さらにレモネードを待つが、一向に持ってくる気配がない。そこで、自ら注文カウンターに出向いて「レモネードが来ないぞ」と催促をする。すると店員が「え、他に何かたのんでいたのか?」と言うので、レシートを見せる。「ああ、申し訳ない。俺のミスだ。最優先で準備するから、待っていてくれ」と言い、厨房へ走って行った。人間誰にでも間違いはあるので、いいってことよ。

果たして、5分程でレモネードが出てきた。待ち焦がれていたぜと一口飲むと、メチャクチャ旨いじゃあないですか。だって、レモンの他にも、熱帯系果物(マンゴー?)も入っているようで、甘さと酸っぱさのバランスがとても良い。さらに、日本ではお馴染みの着色料や香料は一切加えられていない。これが本物の風味なのだろう。

こいつも絶品!!

6.川沿いを散策

レモネードを片手に、川沿いをウロウロする。そして何気にガイドブックを見ると「ビクトリア・ポリスミュージアム」を発見した。これはちょっと面白そうなので、それが入るビル「ワールドトレードセンター」へ向かう。この辺りは人通りが少なく、何となく薄暗い。川沿いの賑わいからすると大きな落差があり驚くが、特に危険はなさそうだ。そして、ビルに入り「ポリスミュージアムはどこですか」とたずねてみる。すると「週末はお休みなんですよ」と言われてしまった。なんだよ、週末に開いていてくれなくては困るでゴザルよ。

でも休みなのは仕方ないということで、トラム35系統左回りに乗り「フリンダー・ストリート駅」へやってくる。前述のように、ここは観光の中心地的な存在だ。だから、特に何もなくても、とりあえずここへ来て考えることにしたのだ。おや、向かいの「セント・ポールス大聖堂」は随分と賑やかだ。それもその筈で、結婚式が行われていたらしく、ちょうど新郎新婦が馬車で退場する所だった。そういえば、何日か前に馬車に乗った、結婚したばかりですよと言わんばかりの男女に出会い、管理人にも手を振って幸せを分けてくれたっけな。もっとも、それが何年続くかは疑問なのだが。また、馬車は2頭立ての「2馬力」であり、豪華仕様だ。また、周囲では多くの人が祝福しており、特に若い女性は羨ましそうに新婦を見ている。まあ、どこの国でもそういう傾向には変わりはないようだ。

賑やかな結婚式の様子

7.芸術家気取りで

その後、ちょっと芸術にも触れてみようと、昨日ツアーのバスが出発した場所にある「イアンポッター・センター」へ行ってみる。ここは大部分の作品が無料で見られるので、当方のような芸術音痴でもお金を無駄にすることがない。建物に入ると、係員がやってきて「背負っている荷物は、カウンターで預けてください」と注意される。おお、そうか。そりゃそうだ、大事な作品に何かされてもいかんし、盗まれでもしたら大変なことだ。もっとも、管理人は芸術はさっぱりわからない口なので、そんなことをするわけもなかろうに。

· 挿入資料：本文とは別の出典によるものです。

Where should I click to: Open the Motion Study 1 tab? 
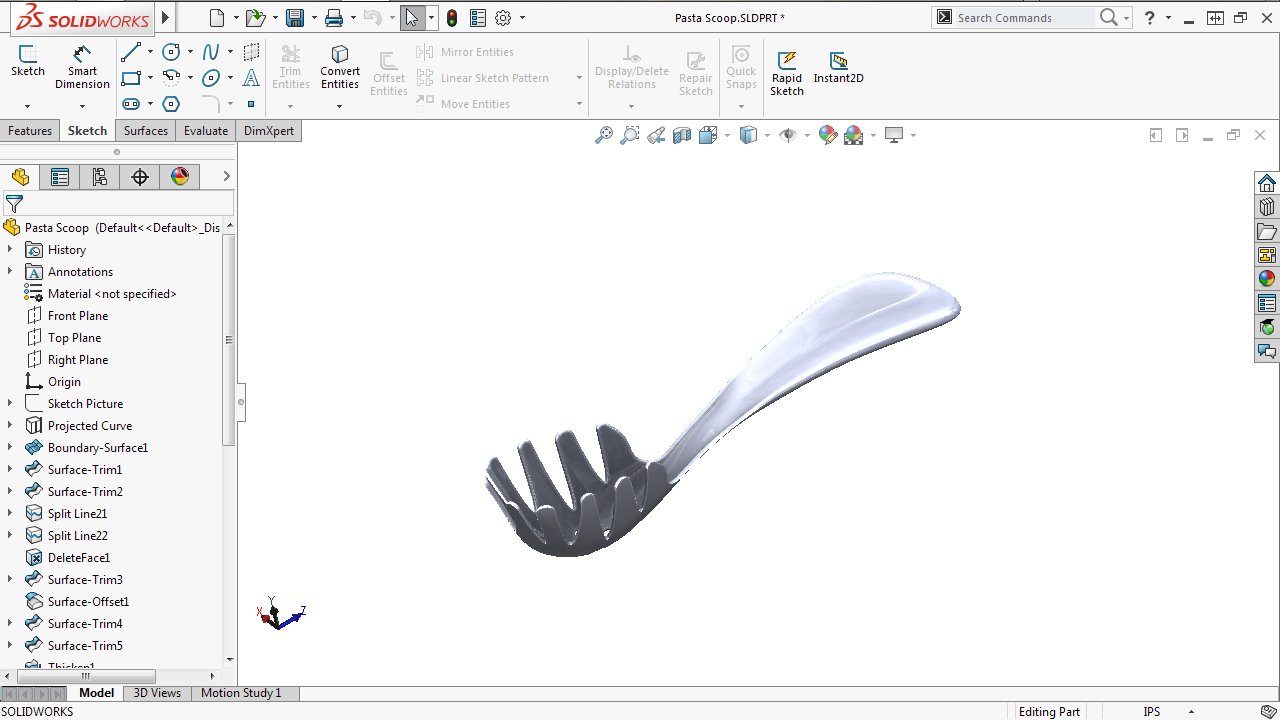pyautogui.click(x=240, y=692)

「フーン」と思いながら作品を眺めただけなのだが、それぞれが自分という存在を示そうと、作品にその熱い思いを傾けて製作したということはよくわかった。こういう作品が良い作品なのかもしれないな、とわかったような気になった。

因みに、ガイドブックによれば「シドニー・ノーラン、アーサー・ボイド等の有名な画家の作品が見られる。アボリジナルアートのコレクションも有名で・・・」とあるので、かなり価値のあるものが展示してあったようだ。

8.天気予報恐るべし

芸術を大いに楽しんだ??後、外に出てみると天気が悪くなっている。時刻は16時30分を回っているし、疲れたのでそろそろ帰るとしよう。また、いつものようにトラム57系統に乗って帰ればよいのだが、今日はメトロ線に乗って「北メルボルン駅」で下車することにしよう。Mikiカードを改札でかざし、北行きの電車で1駅行くだけなのだが、いつもと違う道程は新鮮に映るものだ。

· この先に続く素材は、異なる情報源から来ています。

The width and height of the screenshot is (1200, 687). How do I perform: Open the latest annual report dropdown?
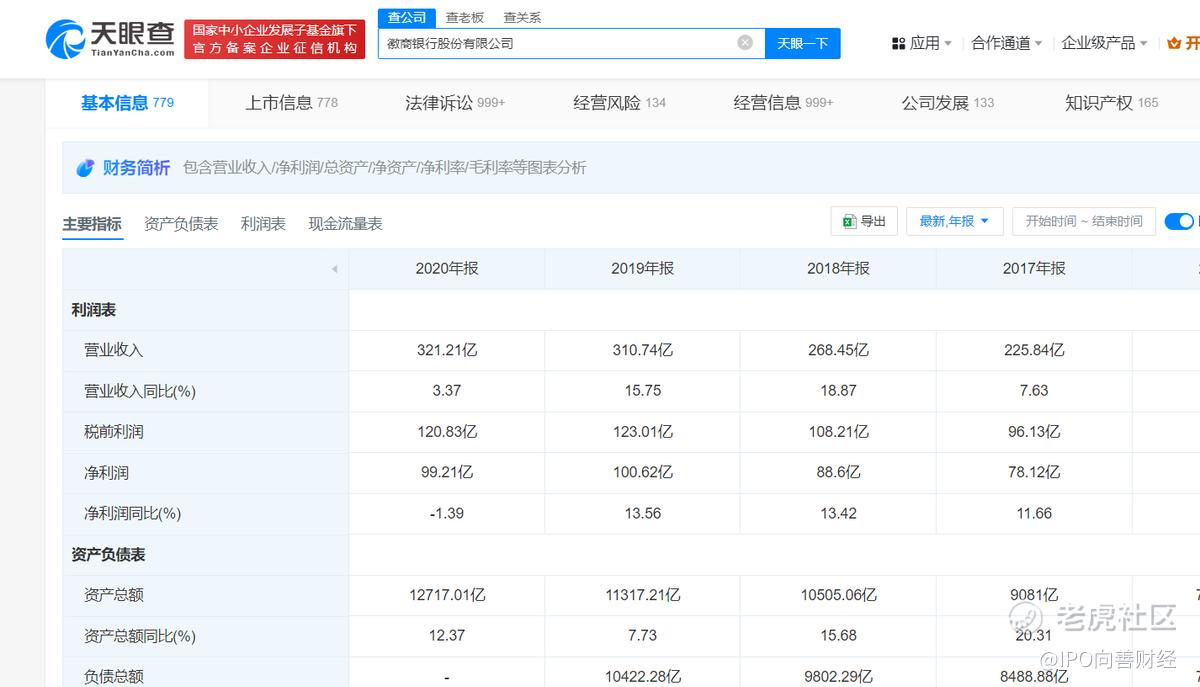(x=954, y=221)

そんな感じで駅を降りるが、天気はさらに悪化している。まさに「Thunder Storm(雷雨)」である。今日も天気予報は見事に大当たりである。しかし、これは酷い。傘なんて役に立たないじゃあないか。そう思いながら雨が弱まるのを待つが、増々ひどくなる一方だ。これではいつまで経っても帰ることができないので、意を決して駅を出る。ウヒャー、こんな大雨と雷はひょっとしたら初めてかもしれない。時間雨量が50㎜はありそうだ、などと感心している場合ではない。落雷で命を落とすのではないか、と心配になる程だ。

道路はまさに川のようになっており、足をすくわれないかと思われる程だ。そんな中でもホテルの方向を見失わないように「ホーカー・ストリート」の看板を見つけて、それに従って歩いていく。

土砂降りだ

上半身以外はビショビショになっていて、どうせならば街でコーヒーでも飲んでゆっくりしてくればよかったと後悔する。しかし、歩かなければホテルには着かないし、雨も雷も一向に収まる気配がない。必死になっていると、通りにあるアパートの1階で大きな男が手招きをしているのが目に入った。ホテルまでは500m程だが、これは好意に甘えるしかなかろうということで、ベランダから中に入れてもらった。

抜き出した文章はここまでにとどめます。